Ironically, the same technology that's raising environmental concerns could become a critical part of the solution. At the Bezos Earth Fund, we see AI not just as a consumer of energy, but as a potential catalyst for reducing emissions across nearly every sector, especially where progress has been stubbornly slow, with the power to optimize our most energy-intensive systems. By 2035, it could reduce energy use in light industry by 8%. In transportation, AI systems can cut energy consumption by 20%, and in scientific discovery, AI can help identify new materials, effectively doubling research efficiency. 

Optimizing solutions by utilizing AI. [Photo credit: NooMUboN/ iStock]

We need to stop thinking of AI as a rogue actor and start recognizing it as part of the broader climate and energy system—one that can help accelerate progress if we integrate it wisely. That means treating AI’s energy footprint not as an unavoidable cost, but as a design challenge for the entire system—something we can manage and optimize for both climate goals and innovation.  

The Bezos Earth Fund is investing in that future, supporting innovation by backing catalytic technologies and new inventions to address climate challenges, and support the building of systems needed to scale AI sustainably

This starts with systemic upgrades. First, wherever possible, data center infrastructure must be powered with renewables instead of fossil fuels. They should also be designed and sited with care to ensure they expand digital capacity without exacerbating energy scarcity, raising costs, or deepening inequities in vulnerable communities. Second, we need to improve data transparency—today, we lack consistent data on the energy sources and usage patterns of AI models, which is a barrier to smart policy and infrastructure design. Dramatic improvements in the energy efficiency of computing—for example, computer chips have become one hundred times more energy efficient since 2008—must continue apace. Finally, we need better practices for integrating AI into the energy system. Just as electric vehicles can charge during off-peak hours, AI workloads can shift based on grid signals. And waste heat from data centers can be reused for functional purposes, such as heating nearby buildings, a practice that’s already underway in parts of Europe and gaining traction in the U.S. 

Leveraging AI for the world we want to live in. [Photo credit: NanoStockk/ iStock]

None of these changes require us to stop or slow down our use of AI. They require us to simply rethink the infrastructure beneath it and build smarter. 

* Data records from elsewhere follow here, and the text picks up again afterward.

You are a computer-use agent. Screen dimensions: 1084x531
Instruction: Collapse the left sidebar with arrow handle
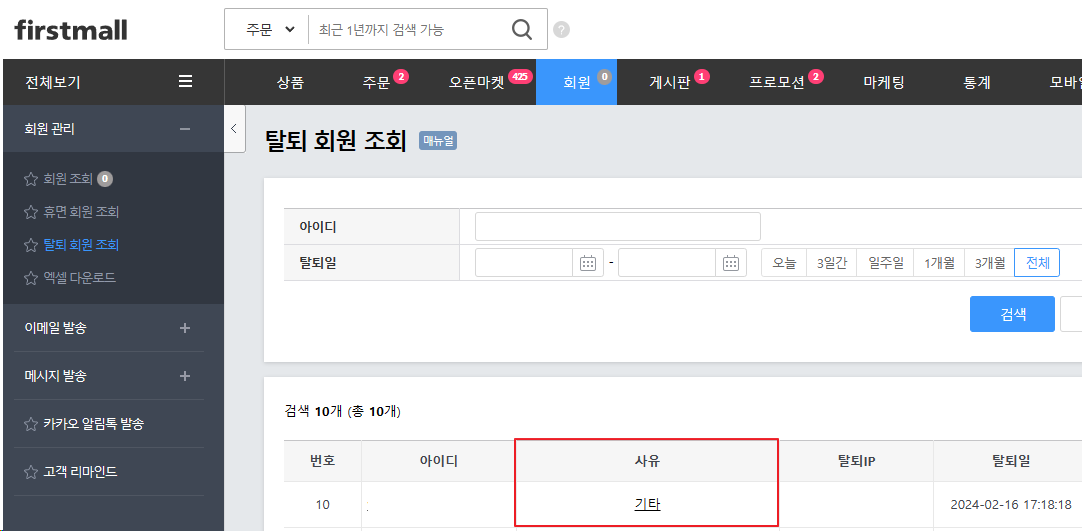[234, 129]
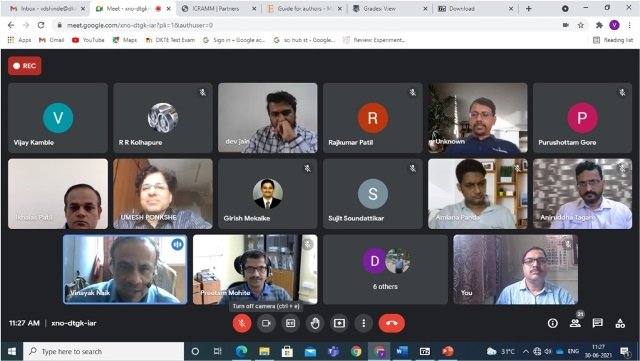Leave the call with red hang-up button
The image size is (640, 361).
(x=391, y=323)
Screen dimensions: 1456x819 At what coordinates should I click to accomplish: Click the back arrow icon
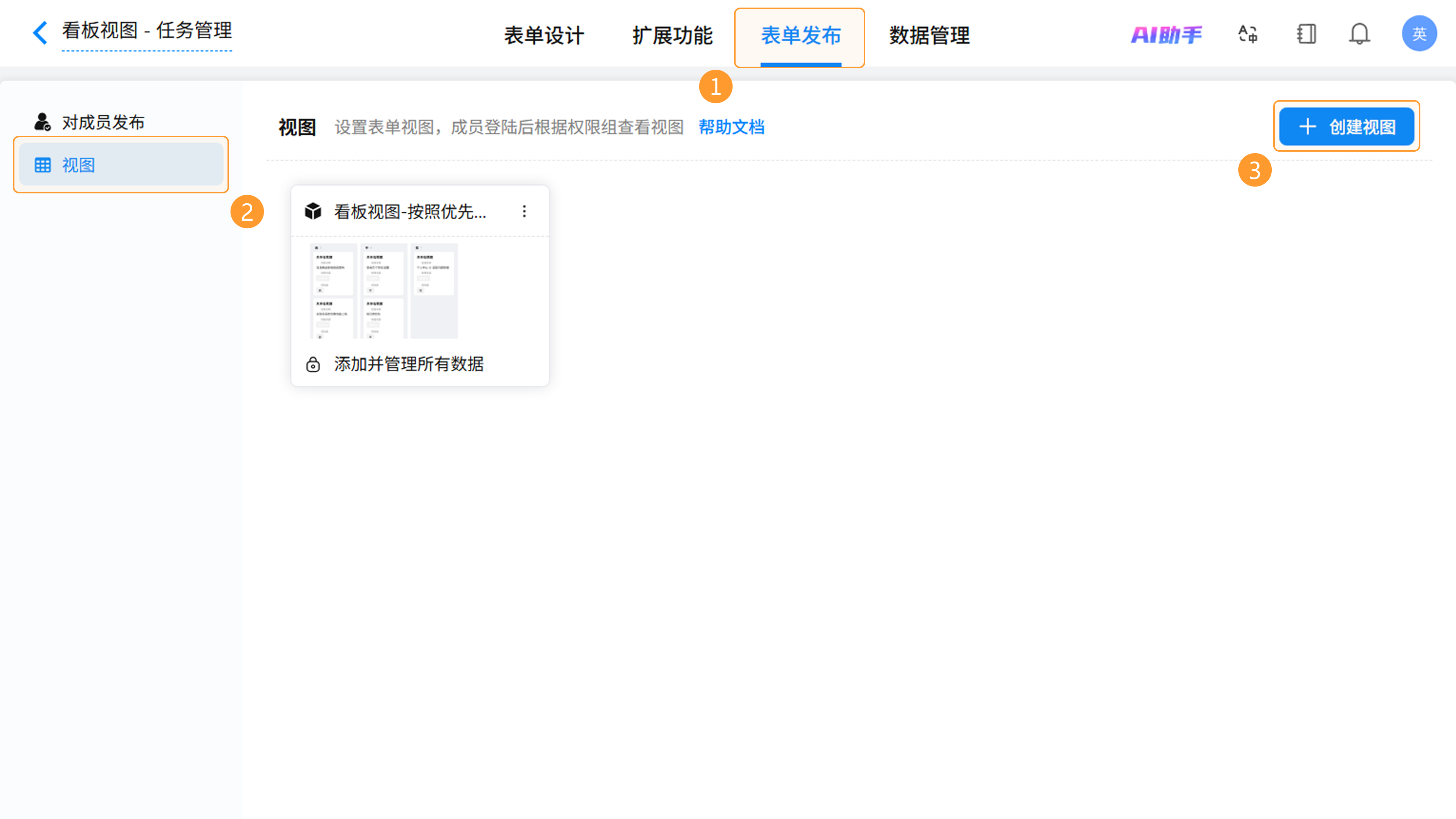pyautogui.click(x=39, y=33)
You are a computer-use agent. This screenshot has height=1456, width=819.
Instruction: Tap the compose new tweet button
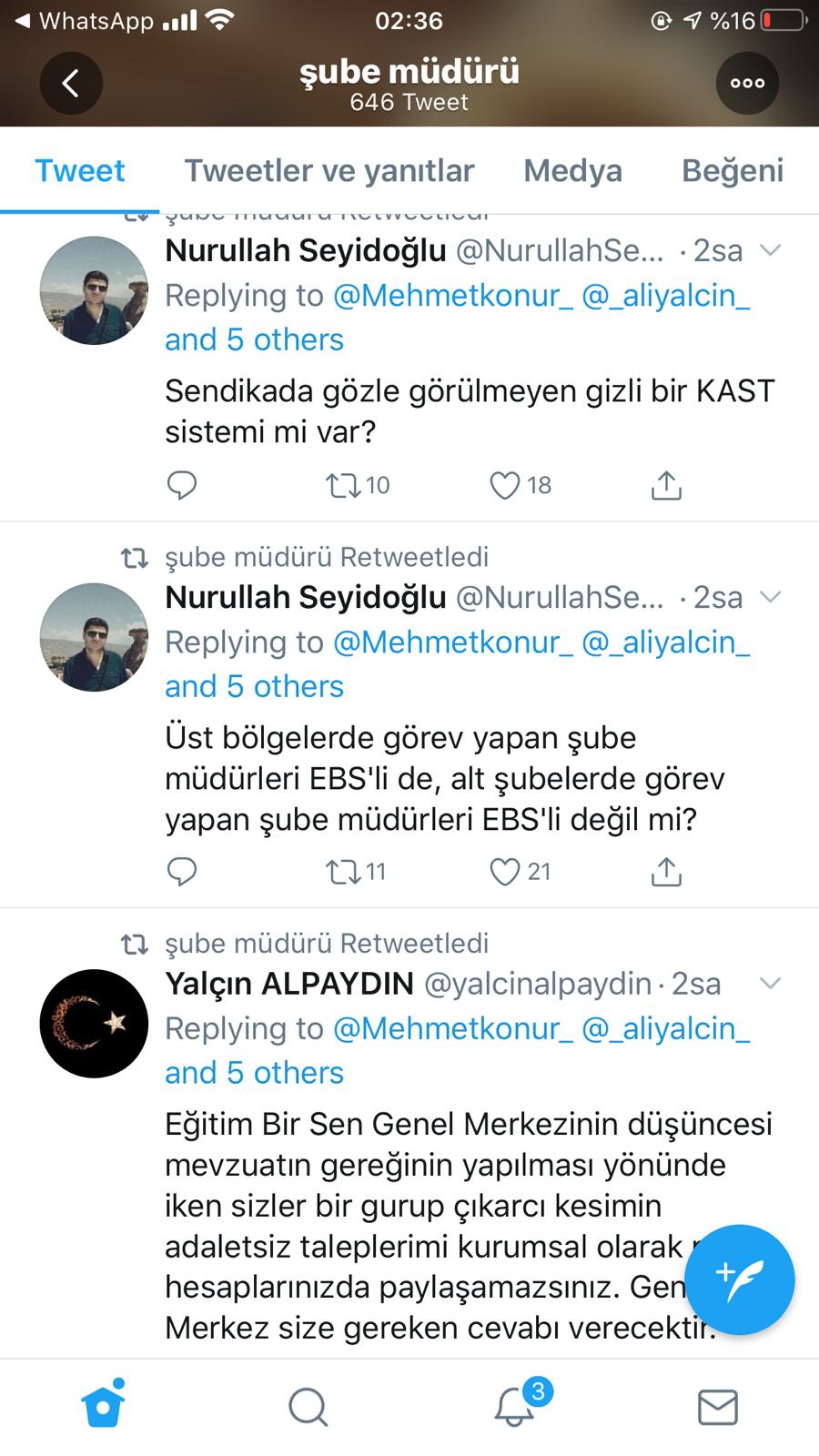coord(739,1279)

We’ve done this before. In the 2010s, widespread adoption of LED lighting helped flatten electricity demand in the U.S. despite more devices and population growth. With the right approach, we can do the same for AI. 

AI is not an existential threat to our planet—if we scale it sustainably. That’s why the most important question isn’t, “Should we be using AI?” It’s, “Are we building it for the world we want to live in?”